La fable 18 du livre VI, "Le Chartier embourbé", est située dans le premier recueil des Fables. Elle a été inspirée à l'auteur par son prédécesseur antique Ésope avec "Le Bouvier et Héraklès".
(...) Le récit est celui d'une histoire, celle du "Phaéton d'une voiture" (vers 1). Le cadre est rustique, souligné par le champ lexical de la campagne ("à la campagne", vers 3 ; "de basse Bretagne", vers 4 ; "Quimper-Corentin", vers 5). Il convient de rappeler qu'au XVIIe siècle, la Bretagne était difficilement accessible et éloignée de tout, Quimper ayant alors fort mauvaise réputation puisqu'y étaient exilées de nombreuses personnalités de l'époque.
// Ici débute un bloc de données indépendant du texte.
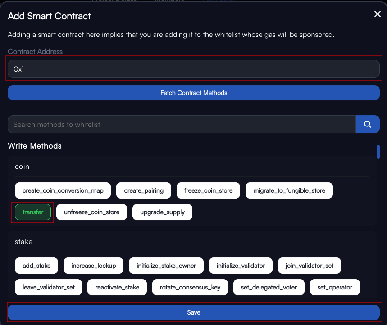Toggle the create_pairing method
The height and width of the screenshot is (325, 387).
point(144,190)
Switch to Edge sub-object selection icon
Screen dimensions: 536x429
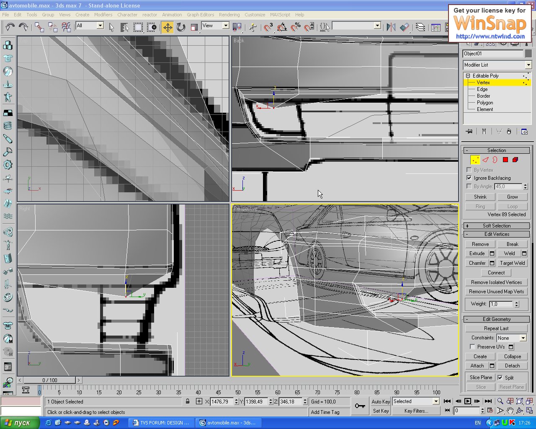(485, 160)
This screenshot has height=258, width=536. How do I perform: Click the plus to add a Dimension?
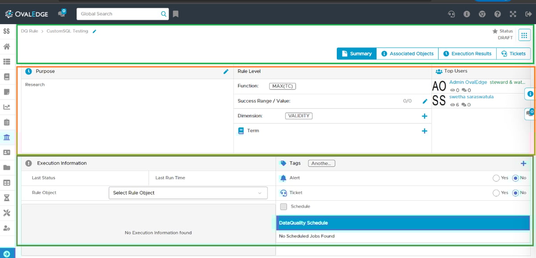point(425,115)
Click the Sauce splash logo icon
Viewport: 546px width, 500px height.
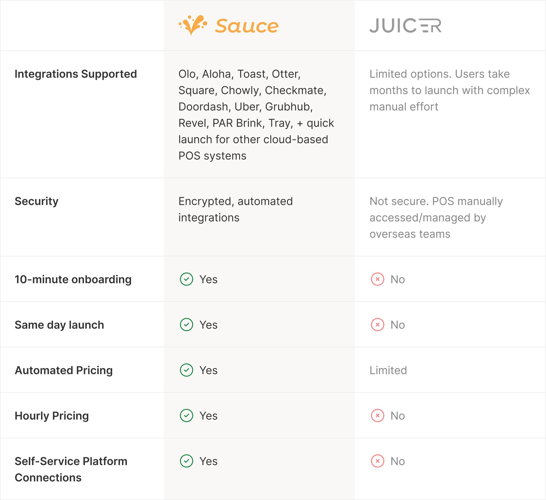coord(193,25)
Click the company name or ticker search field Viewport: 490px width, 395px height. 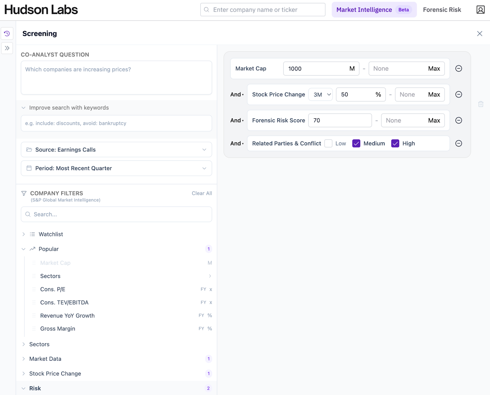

Du point de vue formel, l'exemplum présente une alternance de passé simple pour rendre les actions, surtout brèves ("Vit", vers 2) et d'imparfait pour les descriptions, notamment de la scène d'exposition ("était", vers 2 ; "c'était", vers 3). Cette alternance donne de la vivacité au récit. Pourtant, le récit se poursuit ensuite au présent de narration qui permet au lecteur d'"assister" à l'action qui se déroule ("Le voilà qui déteste et jure de son mieux", vers 10 ; "Il invoque", vers 14 ; "il entend", vers 19 ; "Une voix qui lui parle", vers 20).
De plus, à l'intérieur du récit, on peut relever deux procédés d'animation particulièrement efficaces :
- l'intervention du fabuliste qui s'adresse au lecteur au présent de vérité générale : "On sait assez que le Destin / Adresse là les gens quand il veut qu'on enrage : / Dieu nous préserve du voyage" (vers 6 à 8). Dès le début, en utilisant "On sait", La Fontaine souhaite la connivence du lecteur (...)
[...] Il n'y a donc pas de prise de parole directe du fabuliste. Ainsi, la moralité est un aphorisme contenu et annoncé dans les paroles d'une voix, ce qui signe l'originalité de cette fable, surtout en tant que texte moraliste. Cependant, c'est une morale qui s'élabore progressivement : - d'abord par l'intervention du fabuliste (vers 6 à 8). Déjà évoquée ci-dessus, elle suscite la réflexion du lecteur - ensuite, par le comique de la colère du cocher. Il permet certes au lecteur de sourire mais l'incite à réfléchir plus précisément : ne s'est-il jamais comporté comme le cocher en pareille circonstance ? [...]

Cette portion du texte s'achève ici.